These results indicate a pattern of genetic continuity by gene flow between the Mesoamerican and Costa Rican groups, interrupted by a stronger genomic divergence toward Panama, supporting the presence of both connectivity and isolation dynamics along the Central American isthmus. It is particularly interesting that the Osa Peninsula, located in the Pacific region of Costa Rica (CROS population; Figure 1), harbors A. aculeata individuals with a distinct genetic identity compared to other Costa Rican populations. The genotyped palms from this peninsula cluster more closely with the Panamanian genetic group rather than with the Costa Rican cluster, suggesting a demographic history linked with the Panamanian group. This pattern may reflect a founder effect, in which a few colonizing individuals from Panama established the Osa Peninsula population, carrying only a subset of the genetic diversity from the source population.

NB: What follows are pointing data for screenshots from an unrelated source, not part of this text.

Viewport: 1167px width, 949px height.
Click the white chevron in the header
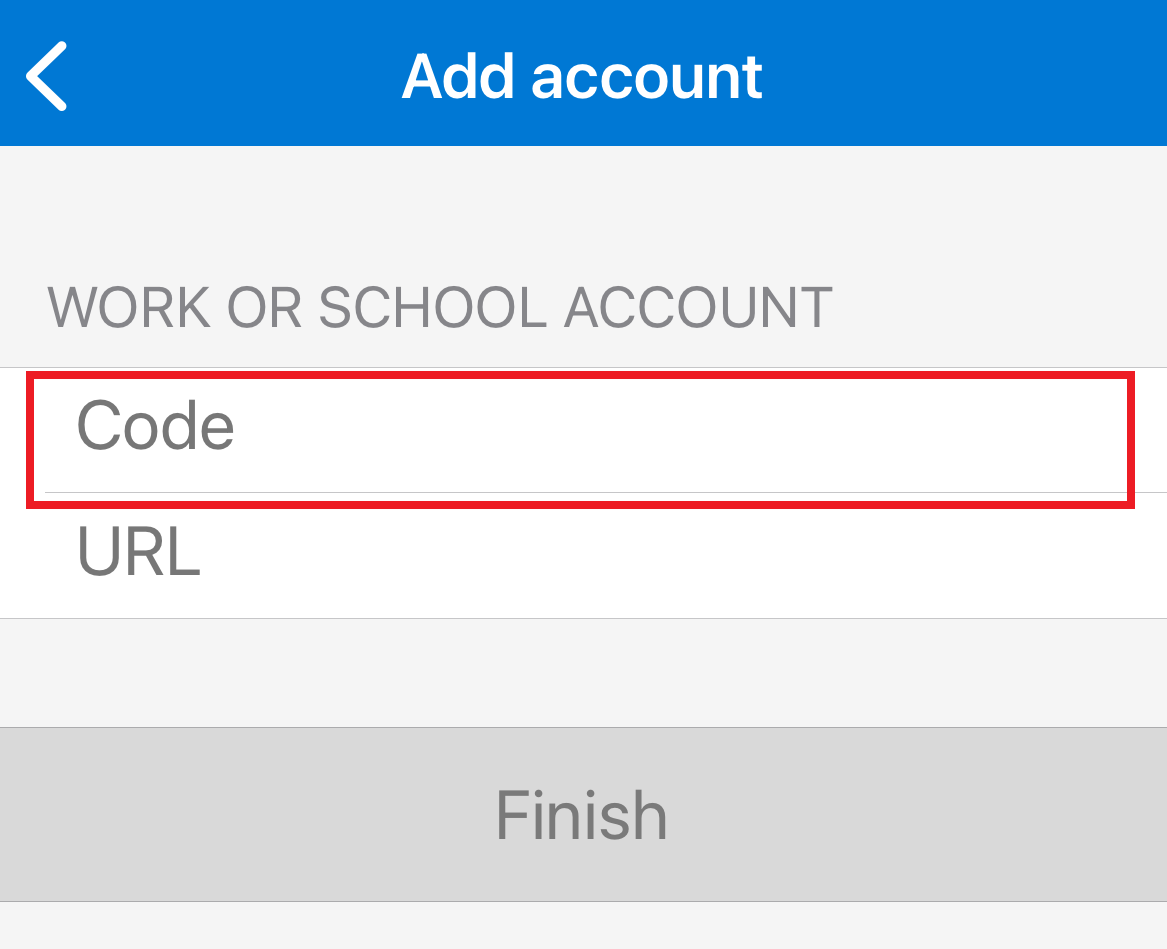pyautogui.click(x=46, y=75)
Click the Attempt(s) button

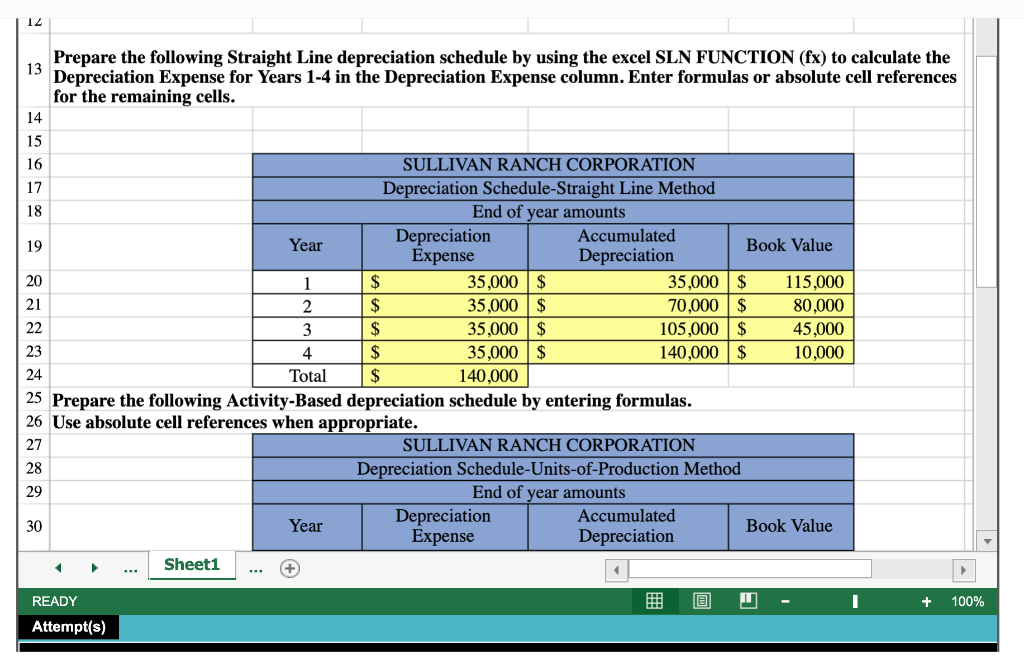coord(68,627)
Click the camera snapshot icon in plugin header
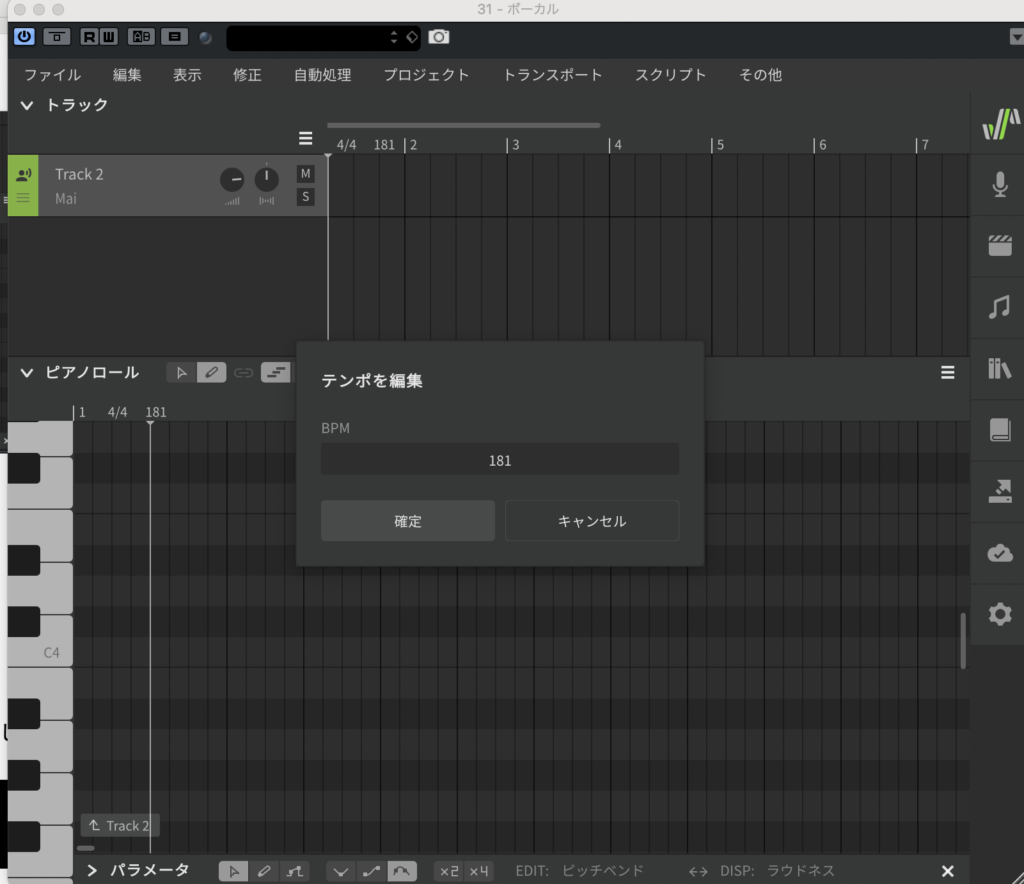The width and height of the screenshot is (1024, 884). (439, 37)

Pairwise F_S_T values also revealed clear genetic differentiation among A. aculeata populations across Central America, supporting the presence of three major genomic groups: Mesoamerican, Costa Rican, and Panamanian (Figure 2). The Mesoamerican cluster includes populations from Guatemala and Honduras, which show relatively low F_ST_ values among themselves (0.18–0.25), indicating higher genetic connectivity and shared ancestry. Populations from Costa Rica form an intermediate cluster, showing moderate F_ST_ values (0.20–0.30) with northern populations from Nicaragua, suggesting that Nicaragua, especially its northern region, acts as a genetic transition zone between the Mesoamerican and Costa Rican genomic groups. This pattern is consistent with the admixture signals detected in the DAPC analysis. In contrast, the Panamanian populations exhibit the highest F_ST_ values (>0.45) relative to both Costa Rican and Mesoamerican clusters, supporting the strong genetic differentiation between the three genomic groups and limited gene flow with northern populations.

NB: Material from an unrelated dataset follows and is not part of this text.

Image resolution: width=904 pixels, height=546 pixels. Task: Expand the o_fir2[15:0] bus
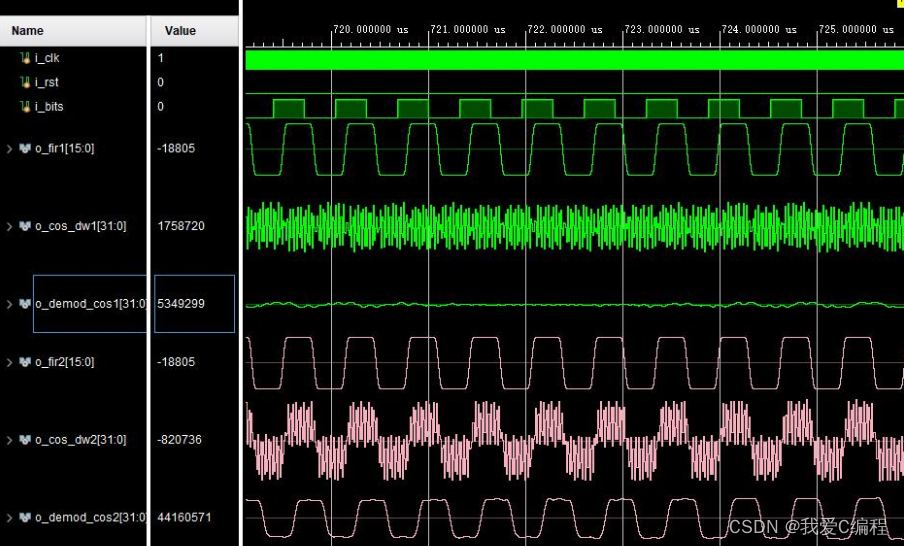tap(10, 362)
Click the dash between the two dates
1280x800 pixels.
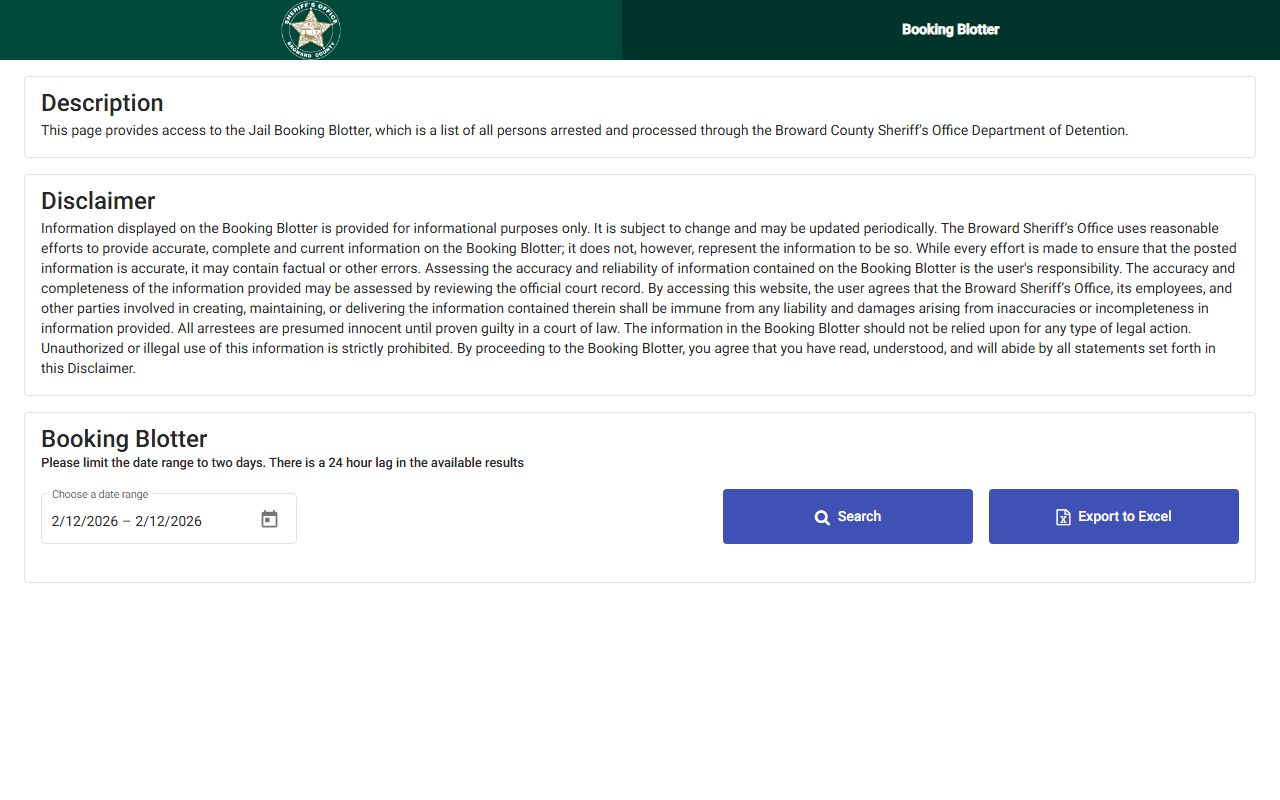pos(127,521)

Dendrogram and heatmap based on fixation index values FST comparing A aculeata sampling locations. (A)FST was calculated using the whole set of markers (1523 SNP) shows separation between the Mesoamerican, Costa Rican and, Panamanian subpopulations. (B)FST shows separation between the Mesoamerican, Costa Rican and, Panamanian groups.
Despite their geographic proximity to southern Costa Rica (less than 50 km), the Panamanian populations remain genetically distinct. The Panamanian genomic group exhibited lower levels of genetic differentiation among themselves (0.03-0.06) compared to those from the Mesoamerican and Costa Rican groups. These low F_ST_ values indicate higher genetic connectivity and suggest that gene flow is more extensive. Such a pattern reflects the continuous distribution of A. aculeata across Panama and the presence of historical genetic maintenance and exchange among sites. This relative genetic homogeneity within Panama contrasts with the stronger structure observed in the northern regions.
The Nicaraguan Depression and the Talamanca Cordillera act as biogeographic barriers shaping the genetic structure of A. aculeata in Central America (Figure 1). The Nicaraguan Depression, a lowland dry corridor of volcanic plains, limits gene flow between Mesoamerican and Costa Rican populations, as reflected by moderate F_ST_ values and evidence of admixture in northern Nicaragua. In contrast, the Talamanca Cordillera, a high-elevation range exceeding 4,000 masl, very humid, creates a genetic discontinuity between Costa Rican and Panamanian groups. Our results reveal a north–south gradient of genetic divergence, with gradual connectivity between Mesoamerica and Costa Rica, followed by sharp differentiation toward Panama, reflecting historical isolation across the Central American landscape.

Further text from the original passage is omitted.